Dumbbell External Rotation on Stability Ball
Begin in the plank position on the stability ball while holding dumbbells with elbows at shoulder level and bent to 90 degrees. While maintaining the 90 degree angle at the elbow joint and a stable scapular position, rotate the arms upward until the hand approximately at the level of the ears. Slowly return to start position and repeat 3 sets of 10 repetitions. This is a challenging exercise and can be regressed by using no weights in order to develop the perfect movement pattern.

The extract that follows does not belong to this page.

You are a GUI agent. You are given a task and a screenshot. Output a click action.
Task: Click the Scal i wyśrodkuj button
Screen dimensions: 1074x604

All of the above displayed exercises are easy to execute and include minimal risks if performed as described. To achieve satisfying results it is important do them on a regular basis and for a minimum of 4 weeks. The general guideline for progressing student athletes is called the “10% rule,” where total training (intensity, frequency, duration, or any combination) is not increased more than a 10% per week. Although there are many approaches to shoulder strengthening hopefully this has provided insight into some basic strengthening strategies. Should your client’s condition become painful or worsen at any time, an evaluation with a medical professional would be warranted.
References
1) Lucas KR, Rich PA, Polus BI. (2010). Muscle activation patterns in the scapular positioning muscles during loaded scapular plane elevation: The effects of Latent Myofascial Trigger Points. Clinical Biomechanics, Oct;25(8):765-70.
2) Nijs J, et al. (2012). Nociception affects motor output: A review on sensory-motor interaction with focus on clinical implications. Clinical Journal of Pain. 175-181.

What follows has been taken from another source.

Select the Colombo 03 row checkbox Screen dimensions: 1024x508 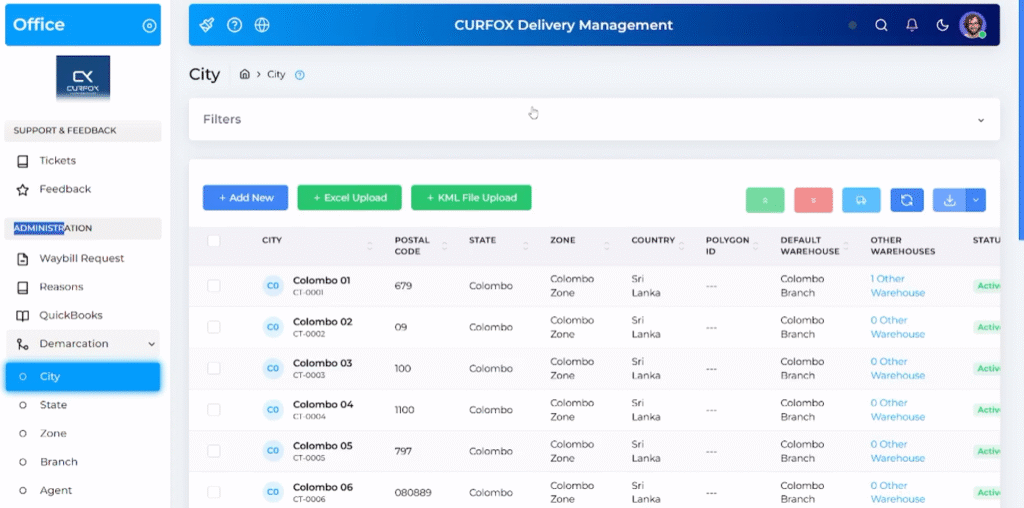click(x=214, y=368)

3) Hodges PW, Richardson CA. (1996). Inefficient muscular stabilization of the lumbar spine associated with low back pain. A motor control evaluation of transversus abdominis. Spine.;21: 2640–2650.
4) Magarey D, et al. (2000). EMG and strength correlates of selected shoulder muscles during rotations of the glenohumeral joint. Journal of Clinical Biomechanics 2: 95–102.
5) Wadsworth DJS, Bullock-Saxton JE. (1997). Recruitment patterns of the scapular rotator muscles in freestyle swimmers with subacromial impingement. International Journal of Sports Medicine 18: 618–624.
6) Sahramann S. (2002) Diagnosis and Treatment of Movement Impairment Syndromes. St. Louis, Mo, USA: Mosby, Inc.
7) Clark M, Lucett S, Sutton B. (2014). NASM Essentials of Corrective Exercise Training. Burlington, MA, USA: Jones & Bartlett Learning.
8) Ro, J, et al. (2008). Effect of motor control and strengthening exercises on shoulder function in persons with impingement syndrome: A single-subject study design. Manual Therapy. 1-9.
9) Ludewig P, et al. (1996). Three dimensional scapular orientation and muscle activity at selected positions of humeral elevation. JOSPT 24(2):57-67.
10) Blackburn TA, McLeod WD, White B. (1990). Electro-myographic analysis of posterior rotator cuff exercises. Journal of Athletic Training. 25:40-45.